Is it worth sifting through shit to find a diamond?

What about a pearl?

Last night I dreamt I walked down the long aisle of a beautiful cathedral. I walked through a cloud of smoke created by fragrant incense, up into an altar lit with candles and adorned with red and gold tapestries, and there stood the Divine Son and the Divine Mother. They held out a plate of fresh bread, and said in unison, "Take and eat."

I reached out my hand to grab the warm dough, but pulled back at the last second. "I don't belong."

They knelt down and looked me in the eye, and spoke again, in unison,"You do if I say you do."

The idea of whether or not to refer to myself as a Christian has plagued me for a few years, but especially in recent months.

I'm one of those people who loses their faith a lot. It happens when you come out of fundamentalism. You lose, find, lose, and re-find your faith a million times, as you come through the fog of abusive theology and learn to let go of certainty.
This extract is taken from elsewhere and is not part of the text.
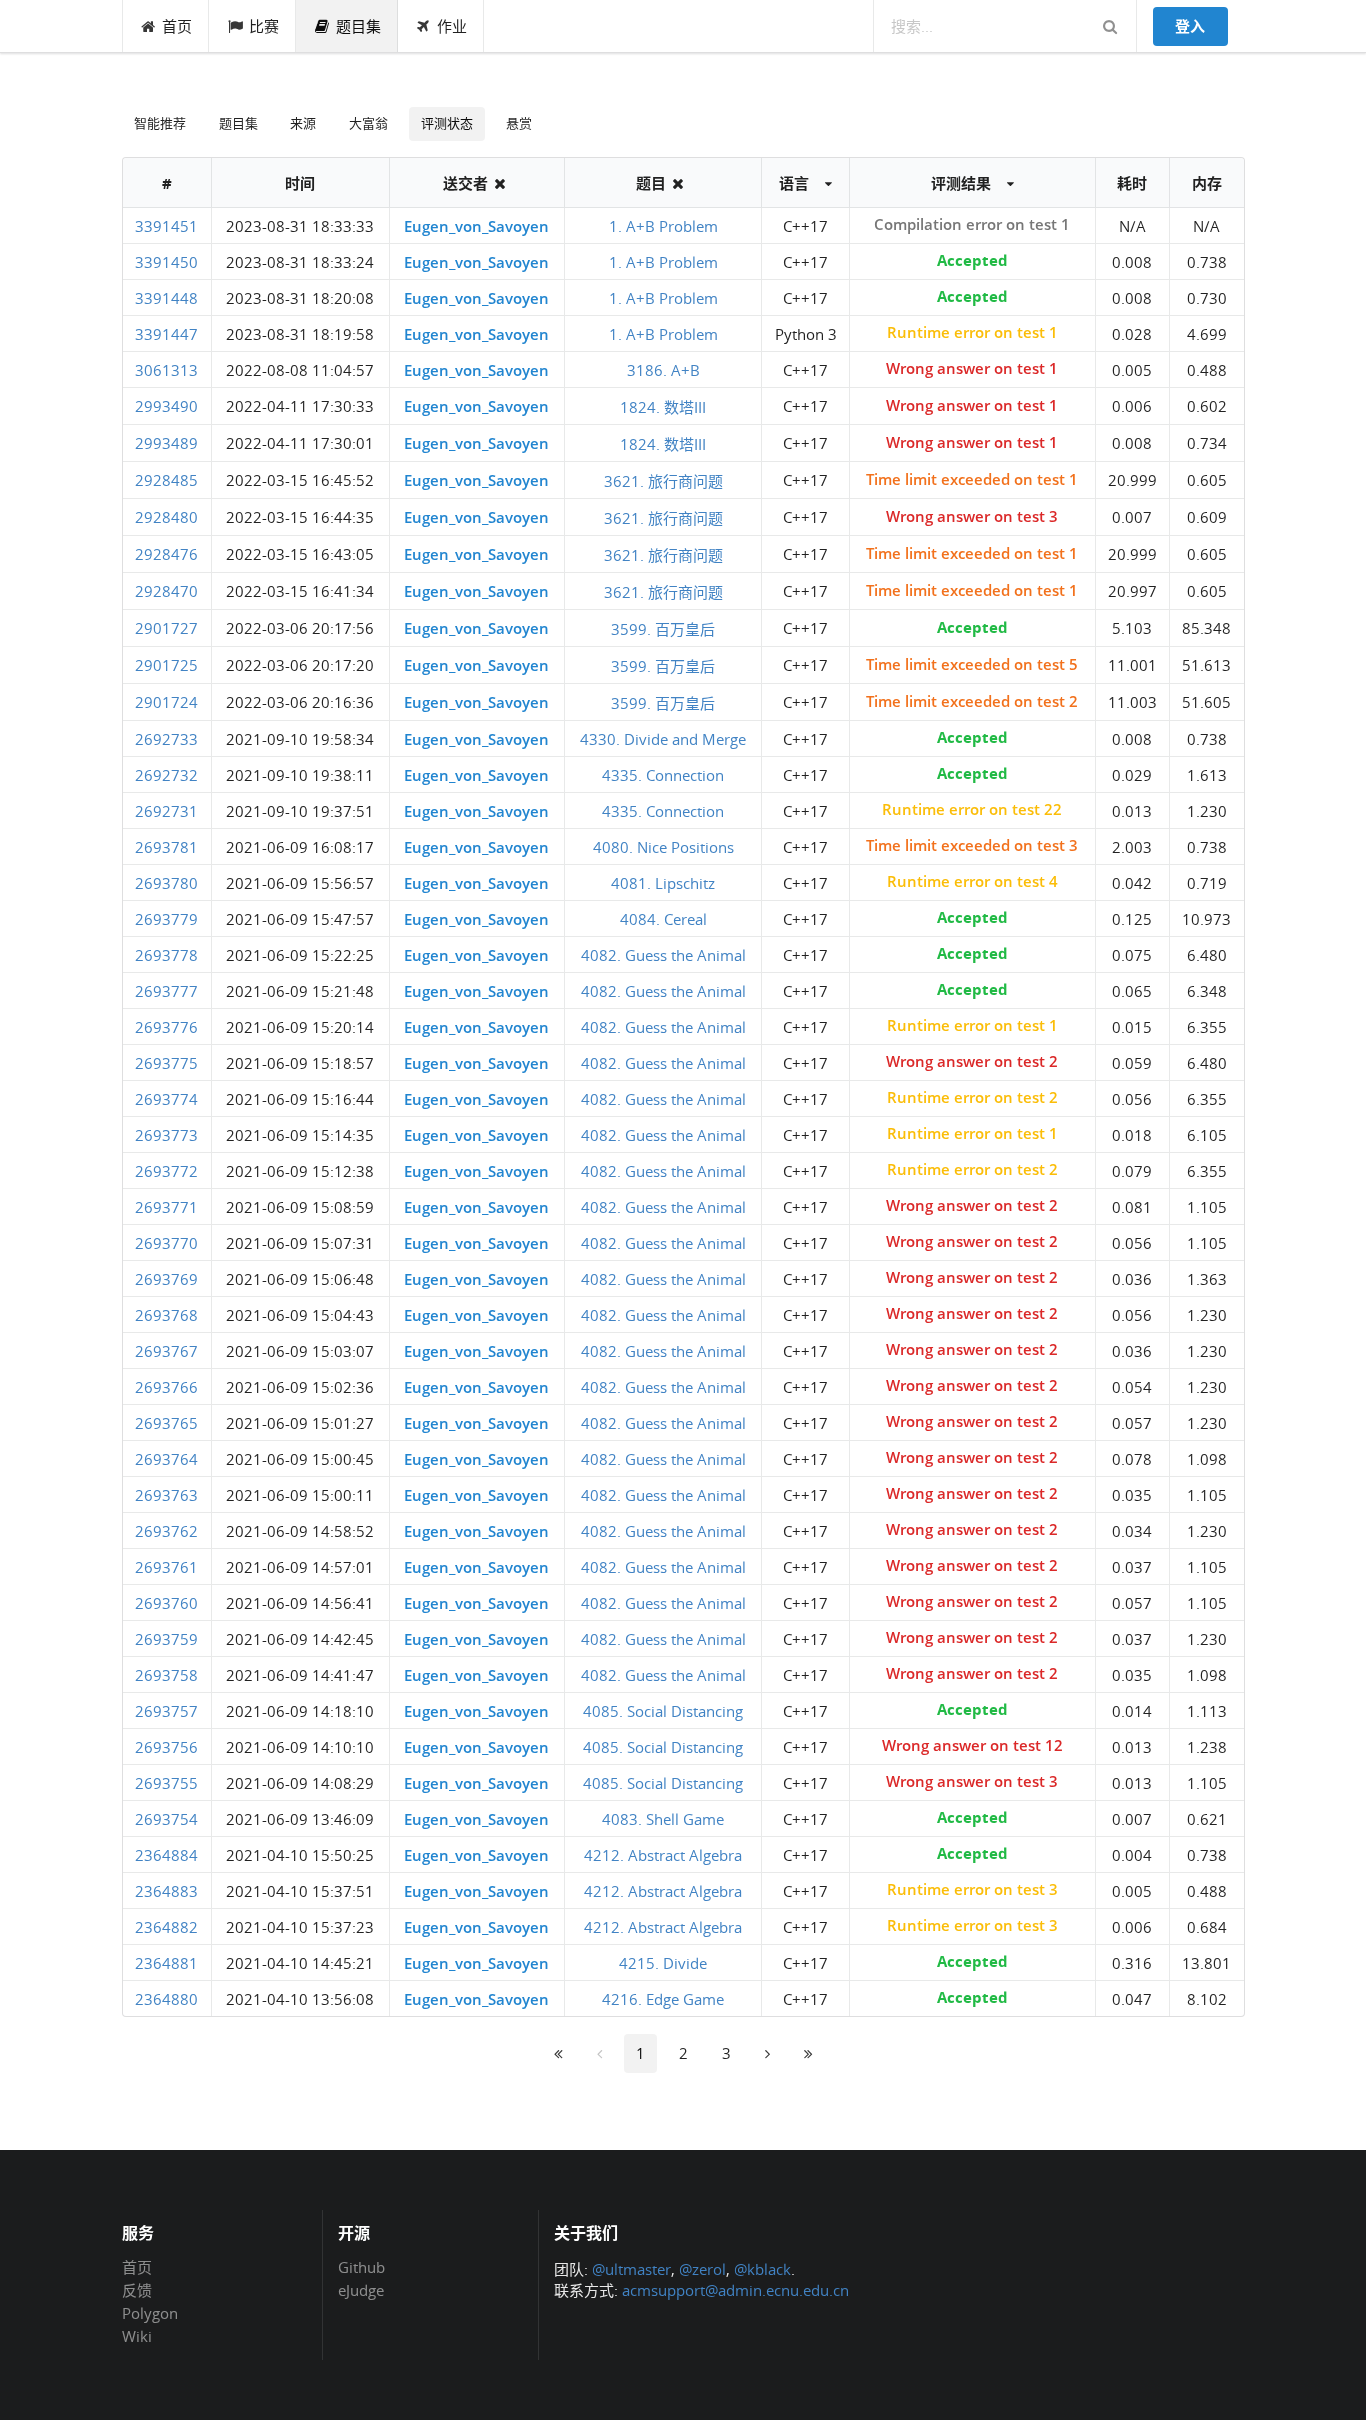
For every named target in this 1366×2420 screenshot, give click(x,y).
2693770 (166, 1243)
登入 (1190, 26)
My, there's so little I'm certain about any more.

So I wonder, can I, should I use that nine letter word that is loaded with so much history, beauty, tragedy, hope, abuse, wonder, ugliness, and baggage?

Christian.

There are many people who, if they were to review a list of the beliefs I now hold, would conclude, "No, you are not."

"I don't need to tell you what I do or don't believe," sings The Choir. But I want to mention a few, because it's important to voice them, especially when the self-appointed gatekeepers of the throne of God are constantly shouting, "This close you may come and no closer."

I believe that my gay friends are telling the truth when they say they were born that way, and that caused me to reevaluate my views on the bible.

I believe that the Bible is imperfect, and just as I can believe what Plato wrote about Socrates without believing Plato was divinely inspired to pen each word, so I believe Jesus is God.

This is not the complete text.